Activity: Copy every one of the following items word for word, keeping each line as it stands.

Data extract Block Start

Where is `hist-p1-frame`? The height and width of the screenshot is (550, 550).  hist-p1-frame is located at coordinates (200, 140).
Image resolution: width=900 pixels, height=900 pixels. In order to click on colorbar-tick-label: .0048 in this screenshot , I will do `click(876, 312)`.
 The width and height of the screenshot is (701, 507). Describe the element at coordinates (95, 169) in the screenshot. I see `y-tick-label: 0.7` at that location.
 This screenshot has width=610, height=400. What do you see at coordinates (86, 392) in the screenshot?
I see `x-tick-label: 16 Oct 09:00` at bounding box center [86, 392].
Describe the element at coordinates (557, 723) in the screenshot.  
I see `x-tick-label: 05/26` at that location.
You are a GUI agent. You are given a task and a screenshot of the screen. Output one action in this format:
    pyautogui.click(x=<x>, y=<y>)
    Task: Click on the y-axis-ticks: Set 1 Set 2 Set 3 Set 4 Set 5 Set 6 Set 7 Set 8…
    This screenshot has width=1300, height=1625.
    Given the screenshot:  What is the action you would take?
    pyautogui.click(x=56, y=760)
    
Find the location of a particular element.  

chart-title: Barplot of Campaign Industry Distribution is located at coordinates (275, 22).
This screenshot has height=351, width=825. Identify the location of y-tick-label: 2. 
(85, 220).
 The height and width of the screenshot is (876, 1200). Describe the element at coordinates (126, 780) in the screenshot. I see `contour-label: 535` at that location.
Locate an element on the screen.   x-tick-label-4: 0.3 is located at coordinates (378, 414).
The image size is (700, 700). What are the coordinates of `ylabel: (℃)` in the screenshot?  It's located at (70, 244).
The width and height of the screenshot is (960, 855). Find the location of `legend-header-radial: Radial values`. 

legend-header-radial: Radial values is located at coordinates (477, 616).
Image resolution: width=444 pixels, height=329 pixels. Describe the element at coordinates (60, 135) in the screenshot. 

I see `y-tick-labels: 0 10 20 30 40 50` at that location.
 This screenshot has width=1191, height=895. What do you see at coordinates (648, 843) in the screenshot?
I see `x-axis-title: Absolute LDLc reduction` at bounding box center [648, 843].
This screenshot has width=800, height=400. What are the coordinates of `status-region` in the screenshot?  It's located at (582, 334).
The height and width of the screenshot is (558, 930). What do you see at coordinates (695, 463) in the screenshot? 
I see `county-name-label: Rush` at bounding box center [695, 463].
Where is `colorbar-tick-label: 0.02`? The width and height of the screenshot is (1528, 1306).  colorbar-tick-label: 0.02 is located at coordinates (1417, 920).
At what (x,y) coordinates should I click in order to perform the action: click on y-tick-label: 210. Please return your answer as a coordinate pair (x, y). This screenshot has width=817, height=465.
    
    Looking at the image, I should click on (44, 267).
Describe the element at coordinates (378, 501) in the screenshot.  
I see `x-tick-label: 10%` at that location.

Data extract Block End

Reply to the task:
Where is `hist-p1-frame`? The height and width of the screenshot is (550, 550).  hist-p1-frame is located at coordinates (200, 140).
Image resolution: width=900 pixels, height=900 pixels. In order to click on colorbar-tick-label: .0048 in this screenshot , I will do `click(876, 312)`.
 The width and height of the screenshot is (701, 507). Describe the element at coordinates (95, 169) in the screenshot. I see `y-tick-label: 0.7` at that location.
 This screenshot has width=610, height=400. What do you see at coordinates (86, 392) in the screenshot?
I see `x-tick-label: 16 Oct 09:00` at bounding box center [86, 392].
Describe the element at coordinates (557, 723) in the screenshot.  
I see `x-tick-label: 05/26` at that location.
You are a GUI agent. You are given a task and a screenshot of the screen. Output one action in this format:
    pyautogui.click(x=<x>, y=<y>)
    Task: Click on the y-axis-ticks: Set 1 Set 2 Set 3 Set 4 Set 5 Set 6 Set 7 Set 8…
    This screenshot has width=1300, height=1625.
    Given the screenshot:  What is the action you would take?
    pyautogui.click(x=56, y=760)
    
Find the location of a particular element.  

chart-title: Barplot of Campaign Industry Distribution is located at coordinates (275, 22).
This screenshot has height=351, width=825. Identify the location of y-tick-label: 2. 
(85, 220).
 The height and width of the screenshot is (876, 1200). Describe the element at coordinates (126, 780) in the screenshot. I see `contour-label: 535` at that location.
Locate an element on the screen.   x-tick-label-4: 0.3 is located at coordinates (378, 414).
The image size is (700, 700). What are the coordinates of `ylabel: (℃)` in the screenshot?  It's located at (70, 244).
The width and height of the screenshot is (960, 855). Find the location of `legend-header-radial: Radial values`. 

legend-header-radial: Radial values is located at coordinates (477, 616).
Image resolution: width=444 pixels, height=329 pixels. Describe the element at coordinates (60, 135) in the screenshot. 

I see `y-tick-labels: 0 10 20 30 40 50` at that location.
 This screenshot has width=1191, height=895. What do you see at coordinates (648, 843) in the screenshot?
I see `x-axis-title: Absolute LDLc reduction` at bounding box center [648, 843].
This screenshot has width=800, height=400. What are the coordinates of `status-region` in the screenshot?  It's located at (582, 334).
The height and width of the screenshot is (558, 930). What do you see at coordinates (695, 463) in the screenshot? 
I see `county-name-label: Rush` at bounding box center [695, 463].
Where is `colorbar-tick-label: 0.02`? The width and height of the screenshot is (1528, 1306).  colorbar-tick-label: 0.02 is located at coordinates (1417, 920).
At what (x,y) coordinates should I click in order to perform the action: click on y-tick-label: 210. Please return your answer as a coordinate pair (x, y). This screenshot has width=817, height=465.
    
    Looking at the image, I should click on (44, 267).
Describe the element at coordinates (378, 501) in the screenshot.  
I see `x-tick-label: 10%` at that location.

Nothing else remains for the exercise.